Session Ready
Exercise

Building simple logistic regression models

The donors dataset contains 93,462 examples of people mailed in a fundraising solicitation for paralyzed military veterans. The donated column is 1 if the person made a donation in response to the mailing and 0 otherwise. This binary outcome will be the dependent variable for the logistic regression model.

The remaining columns are features of the prospective donors that may influence their donation behavior. These are the model's independent variables.

When building a regression model, it is often helpful to form a hypothesis about which independent variables will be predictive of the dependent variable. The bad_address column, which is set to 1 for an invalid mailing address and 0 otherwise, seems like it might reduce the chances of a donation. Similarly, one might suspect that religious interest (interest_religion) and interest in veterans affairs (interest_veterans) would be associated with greater charitable giving.

In this exercise, you will use these three factors to create a simple model of donation behavior.

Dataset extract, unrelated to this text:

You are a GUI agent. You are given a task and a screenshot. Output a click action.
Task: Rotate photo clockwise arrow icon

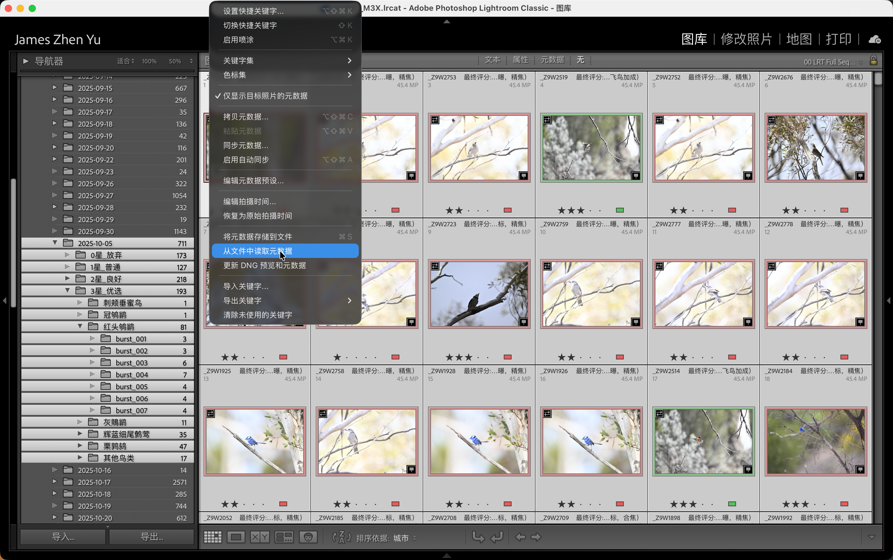coord(496,537)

The dataset donors is available in your workspace.

Instructions
100 XP
  • Examine donors using the str() function.
  • Count the number of occurrences of each level of the donated variable using the table() function.
  • Fit a logistic regression model using the formula interface and the three independent variables described above.
    • Call glm() with the formula as its first argument and the dataframe as the data argument.
    • Save the result as donation_model.
  • Summarize the model object with summary().